Research Grants Awarded

Gulbanu Kaptan received a grant from the German Research Foundation as a collaborator, with PI and Co-I’s from the Universities of Pennsylvania (USA) and Konstanz (Germany), and collaborators from the Universities in Brazil, Ghana India, Japan, France, and Mexico to work on a cross-cultural project on Why People eat in a Traditional or Modern Way (€286,180).

EU PROJECT ON IMPROVING EMERGENCY EVACUATIONS: Dr Natalie van der Wal received a 2-year EU Marie Sklodowska-Curie Individual Fellowship (worth ~200k in euros) to work with Prof. Wandi Bruine de Bruin in the Centre for Decision Research and the Leeds University Business School. Dr. van der Wal is currently an Assistant Professor in Computer Science at the Vrije Universiteit in Amsterdam. The project will aim to improve speed and survival in emergency evacuations, through the combined insights from agent-based computer modeling, risk communication/decision research, and an advisory board of emergency responders.

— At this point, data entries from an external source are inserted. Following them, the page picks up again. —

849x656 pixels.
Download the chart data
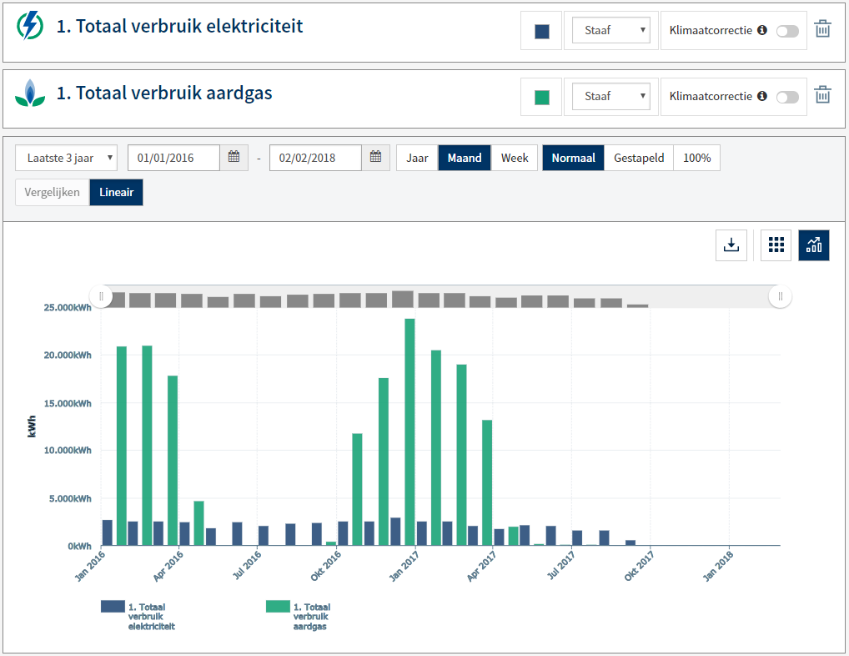731,245
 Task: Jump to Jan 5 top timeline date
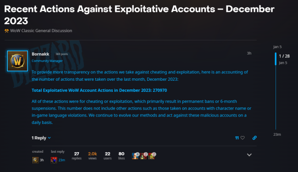coord(277,47)
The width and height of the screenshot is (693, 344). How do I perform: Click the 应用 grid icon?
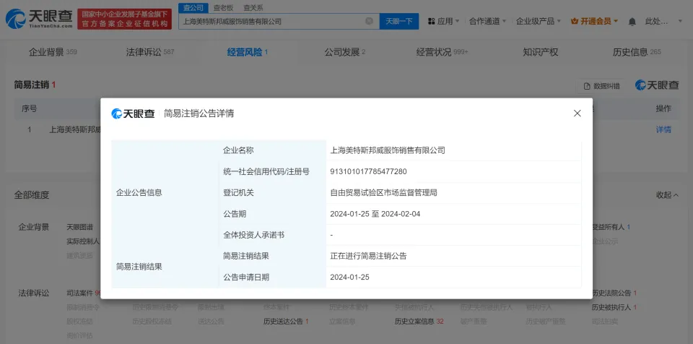pyautogui.click(x=431, y=21)
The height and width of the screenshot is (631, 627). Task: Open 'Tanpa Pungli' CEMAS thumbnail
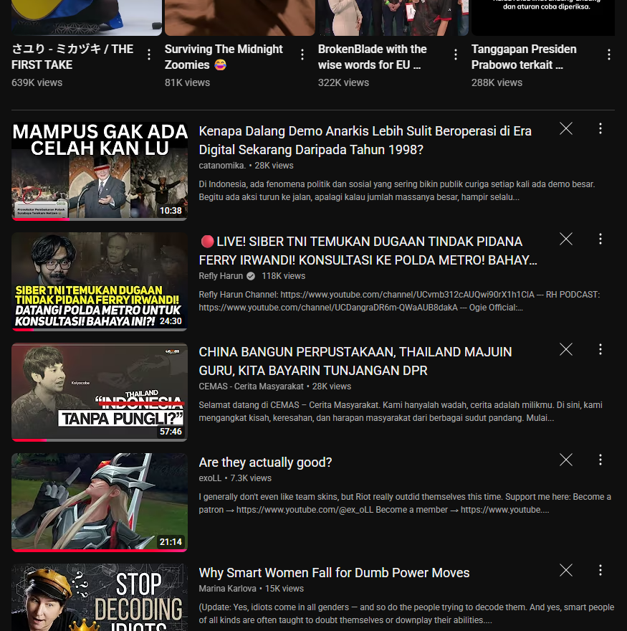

Wandi gave a presentation at the Network for Studies on Pensions, Aging, and Retirement (NETSPAR) International Pension Workshop, Leiden, the Netherlands entitled "Measuring expectations of inflation: Effects of survey mode, wording, and opportunities to revise." (with Wilbert van der Klaauw at the Federal Reserve Bank of New York, Maarten van Rooij and Federica Teppa at the Dutch Central Bank, and Klaas de Vos at Centerdata)


Wandi gave an invited presentation on ageing and decision-making competence at the University of Huddersfield's Department of Psychology.

Gulbanu Kaptan was an invited speaker at the ESRC funded research seminar series on Food Options Opinions and Decisions (FOOD) that was held in Banbury on 17th January 2017.